Some people, when confronted with a problem, think “I know, I’ll use regular expressions.” Now they have two problems. - Jamie Zawinski
Simply put, regular expressions are a way for humans to explain patterns to machines. They aren’t useful when you’re looking for something specific, but very useful when what you’re looking for follows a given pattern. For example, if you have a system log and want to find all the IP addresses it contains, you can “describe” what an IP address looks like to the computer, which can then process the file and extract all the matches it find (which, hopefully, are all actual IP addresses).
Regex is very useful at finding these patterns, but this speed and efficiency comes with a cost: it’s really easy to break things or hit edge cases. It’s also possible to craft a pattern that the computer can understand most of the time. But rarely, the pattern, applied to a certain piece of data can result in the one thinking about whether or not the data matches the pattern. When this happens, the computer can’t do anything else and the system locks up.
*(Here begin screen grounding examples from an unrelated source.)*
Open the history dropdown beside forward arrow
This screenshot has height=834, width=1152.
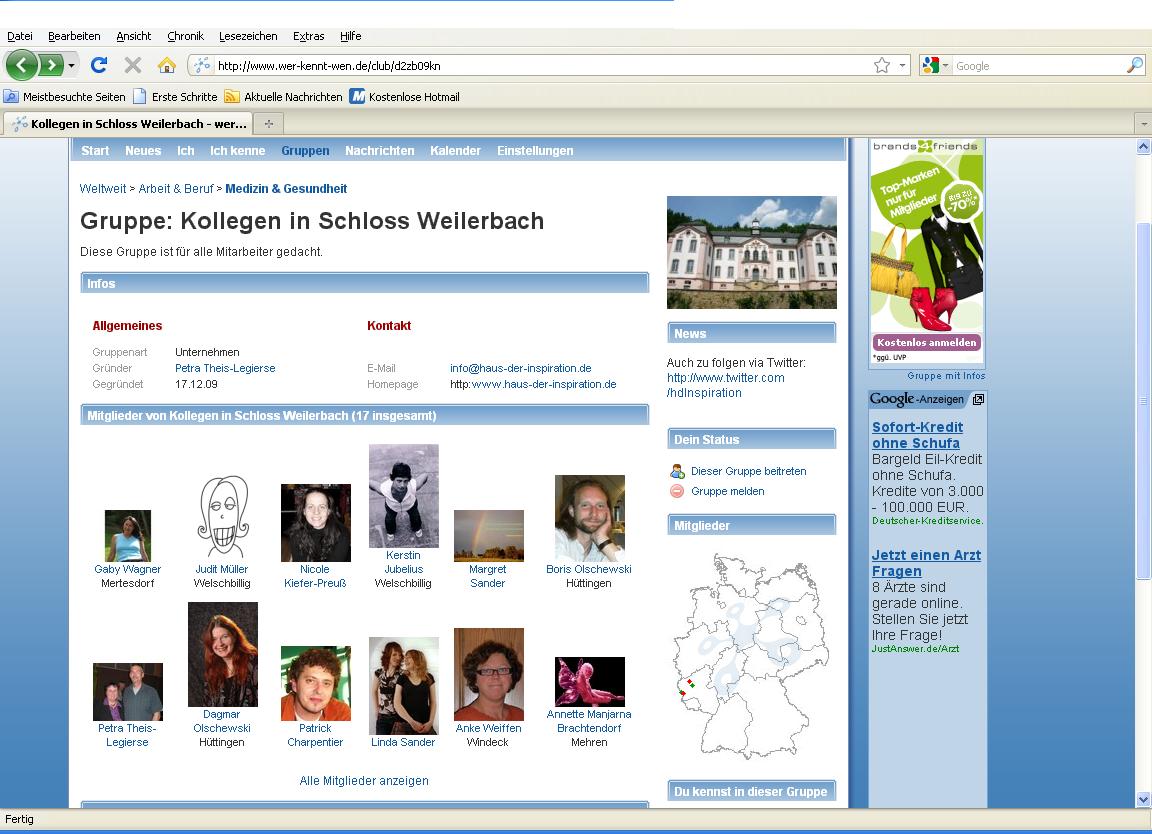71,66
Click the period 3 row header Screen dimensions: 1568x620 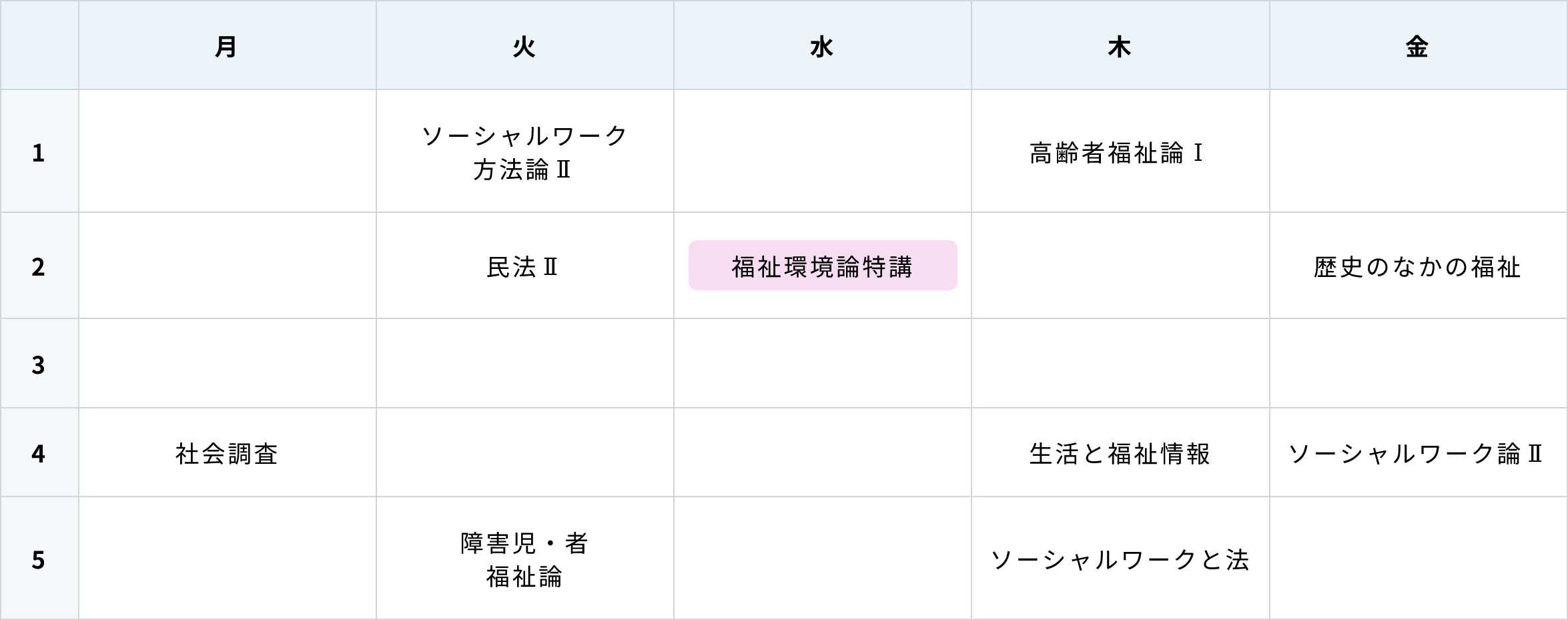coord(39,364)
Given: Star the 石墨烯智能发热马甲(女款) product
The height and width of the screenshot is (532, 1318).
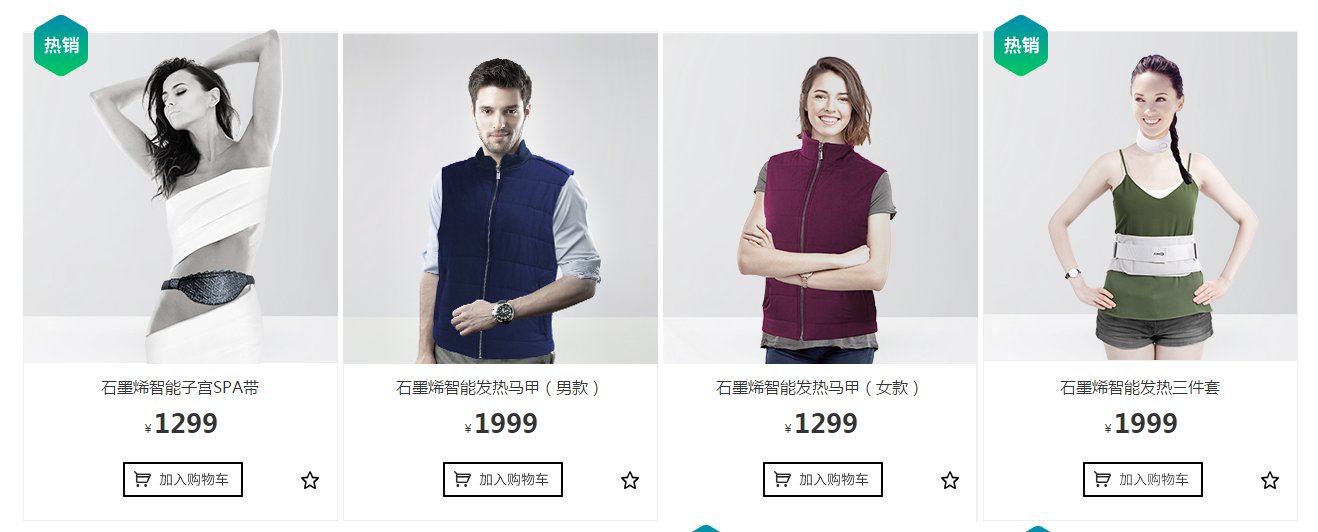Looking at the screenshot, I should [x=950, y=481].
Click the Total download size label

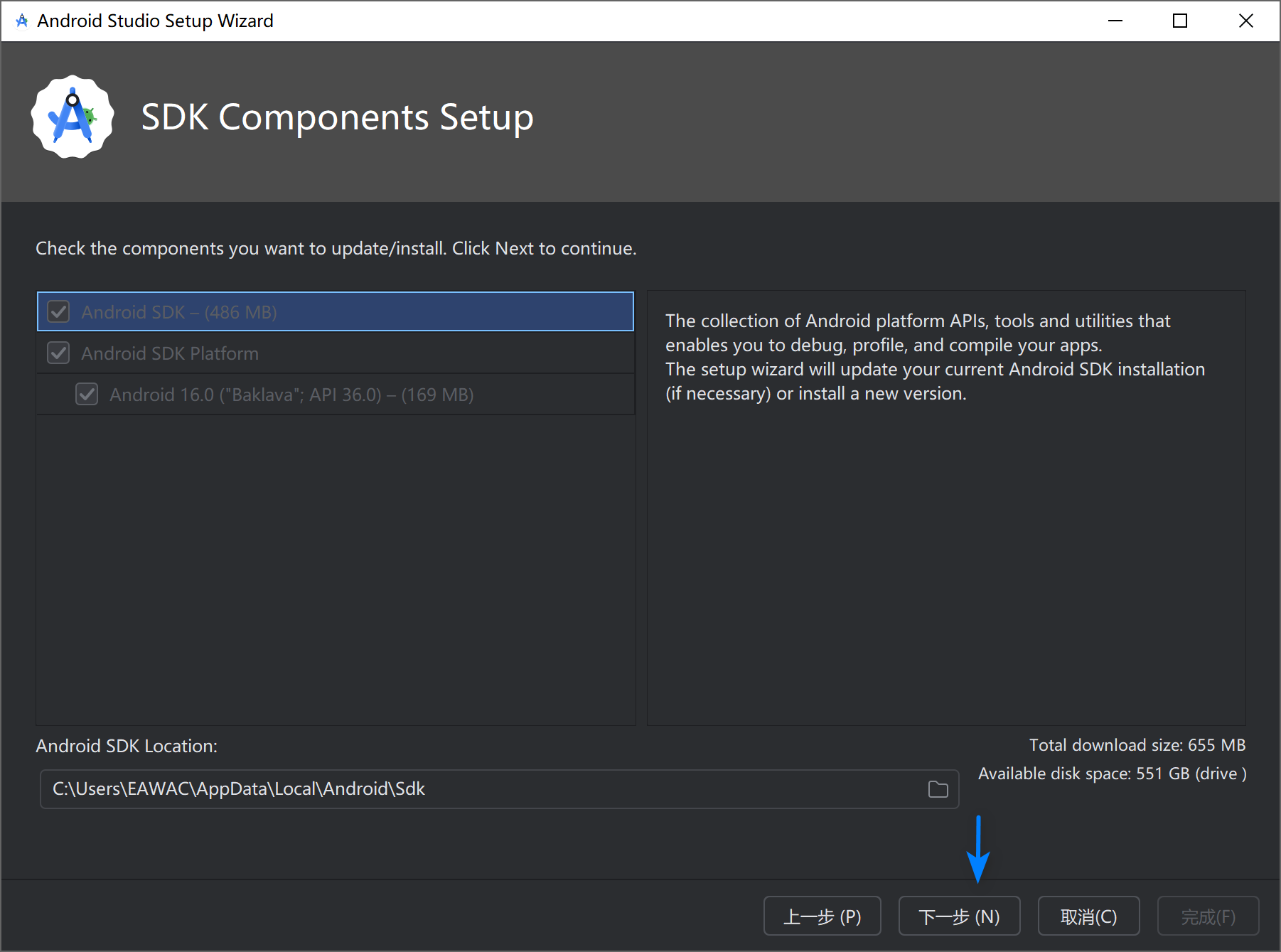pyautogui.click(x=1137, y=745)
Imagine a bank teller (this represents the CPU) is tasked with handling customer transactions (this represents the data input). The transactions are all different, but usually follow a simple pattern: put X dollars into Y account. So the teller is given instructions: increase/decrease the balance of account Y by X. This works perfectly, and the teller is able to handle 100 customers per day.
Then one day a customer walks in and says: “I would like to X^Y dollars to account Y^X.” How does the poor teller process this using her training? The dependency of the contribution on the account, and vice versa, far exceed the teller’s training, and she spends all her time trying to work out what to do, while more and more customers are filling up the bank.
Eventually the bank reaches its maximum capacity and the fire marshall (the SRE) kicks them all out.
Under the hood, Elasticsearch is using Java’s regular expression engine to perform pattern analysis. The way this engine is implemented allows for blazing speed at the cost of safety checks like early termination. Pathological RegEx, like the kind that overwhelmed the poor teller in the previous example, are possible, and the onus for mitigating against such patterns is on the developer.
Once we realized that this was a regular expression at the root of the problem, we had to review the slow indexing logs to figure out which document was actually causing the RegEx engine to choke. When we found the document, we were able to overwrite it by updating the problematic field to be empty, and setting the document version to a large number. This solution was fortunate because this customer controlled their versions externally. Most customers don’t do this.
Updating the version field was a stop gap. Ultimately, we worked with the customer to refactor their analyzer to put boundary conditions on the expression ^ and $ simplistically. This made the expression less “greedy” and mitigated against the root problem.
RegEx is powerful, but it’s very difficult to do it right. It can be tricky to write one for real world data that has 0 edge cases. This is especially true when dealing with customer inputs; it’s common knowledge these days to sanitize database inputs, but it’s less common to think about sanitizing RegEx inputs, especially with engines that don’t provide safety mechanisms like early termination.
These edge cases can lead to serious problems and downtime later on. Keep this in mind when trying to solve an issue with RegEx. Or be prepared to have two problems.